でんでん虫とは「出よ出よ虫」が訛 (なま) った呼び名。その英語「snail」の語源はゲルマン語「snagel (creepの意)」にある。「かたつむり」は古くから「のろさ」の象徴として扱われたが、イギリスでは snails の頭の角 (つの) に触ると、良いことがある(縁起が良い)とも言い伝えられた。
また、平安時代の日本人は「粋(いき) [sophisticated]」だった。
かたつむりが、頭の角 (つの) をフリフリさせながらノロノロと進む姿を観察し、舞(まい)を舞っていると見た。「梁塵秘抄 (りょうじんひしょう)」に収められた今様の一首に、
舞(ま) へ舞(ま) へ蝸牛(かたつむり)
舞(ま) はぬものならば
馬の子や牛の子に蹴させてん
踏み破(わ) らせてん
実(まこと) に美しく舞(ま)うたらば
華(はな) の園まで遊ばせん
G. Bownas and A. Thwaiteは、その一首の一部を次のように翻訳する。
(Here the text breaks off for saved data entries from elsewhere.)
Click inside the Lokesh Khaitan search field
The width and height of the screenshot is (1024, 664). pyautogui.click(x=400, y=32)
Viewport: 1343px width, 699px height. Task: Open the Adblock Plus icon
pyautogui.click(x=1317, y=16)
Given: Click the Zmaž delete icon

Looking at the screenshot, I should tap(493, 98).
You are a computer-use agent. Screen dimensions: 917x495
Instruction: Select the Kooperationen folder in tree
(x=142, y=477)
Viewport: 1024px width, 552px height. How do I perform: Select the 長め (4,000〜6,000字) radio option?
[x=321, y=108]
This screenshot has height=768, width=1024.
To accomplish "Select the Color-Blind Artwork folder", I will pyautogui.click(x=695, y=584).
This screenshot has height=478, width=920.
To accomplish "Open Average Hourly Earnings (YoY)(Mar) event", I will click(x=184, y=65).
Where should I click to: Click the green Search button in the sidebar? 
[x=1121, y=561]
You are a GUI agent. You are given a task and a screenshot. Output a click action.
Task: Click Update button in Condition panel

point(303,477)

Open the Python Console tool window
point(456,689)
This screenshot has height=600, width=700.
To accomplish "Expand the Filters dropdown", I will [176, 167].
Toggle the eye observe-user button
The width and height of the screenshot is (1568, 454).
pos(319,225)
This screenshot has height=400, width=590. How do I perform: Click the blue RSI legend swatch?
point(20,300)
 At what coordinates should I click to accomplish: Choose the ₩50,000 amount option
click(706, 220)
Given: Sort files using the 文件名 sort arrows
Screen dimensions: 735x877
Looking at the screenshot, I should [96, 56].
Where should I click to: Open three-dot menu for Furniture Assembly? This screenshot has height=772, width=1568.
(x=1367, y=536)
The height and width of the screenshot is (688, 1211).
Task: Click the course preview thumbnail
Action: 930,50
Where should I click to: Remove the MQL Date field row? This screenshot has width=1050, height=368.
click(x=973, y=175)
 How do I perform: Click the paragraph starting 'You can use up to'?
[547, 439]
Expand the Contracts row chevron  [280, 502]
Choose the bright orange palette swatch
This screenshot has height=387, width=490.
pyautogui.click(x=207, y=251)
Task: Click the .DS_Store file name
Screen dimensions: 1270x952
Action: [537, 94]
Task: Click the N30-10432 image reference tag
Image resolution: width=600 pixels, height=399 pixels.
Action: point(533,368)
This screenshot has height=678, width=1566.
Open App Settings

Dance, dance, little snail!
If you do not dance,
I shall have you kicked and crushed
By a pony, by a calf.
さて、イギリス Sussex 大学の研究チームは、かたつむりの頭に2つの脳細胞 (brain cells) が存在することを突き止めた。
かたつむりの頭に電極 (electrodes) を埋め込んで、かたつむりの目の前にレタス(lettuce) を置いたところ、一方の脳細胞は「お腹が空いた」と反応し、他方の脳細胞は「食べ物がそこにある」と認識した。
これによって、動物の脳が、複雑な「意志決定作業 (decision-making tasks)」をどのように最適化し、行動に移しているかか明らかになったという。また、この脳細胞システムは、意志決定後、動作に必要なエネルギーをコントロールする上で有益であることも分かった。
これらの結果は、ロボットの人工知能 (robot brains) の開発設計に役立つものと期待されている。なお、研究内容の詳細は科学雑誌「Nature Communications」に発表された。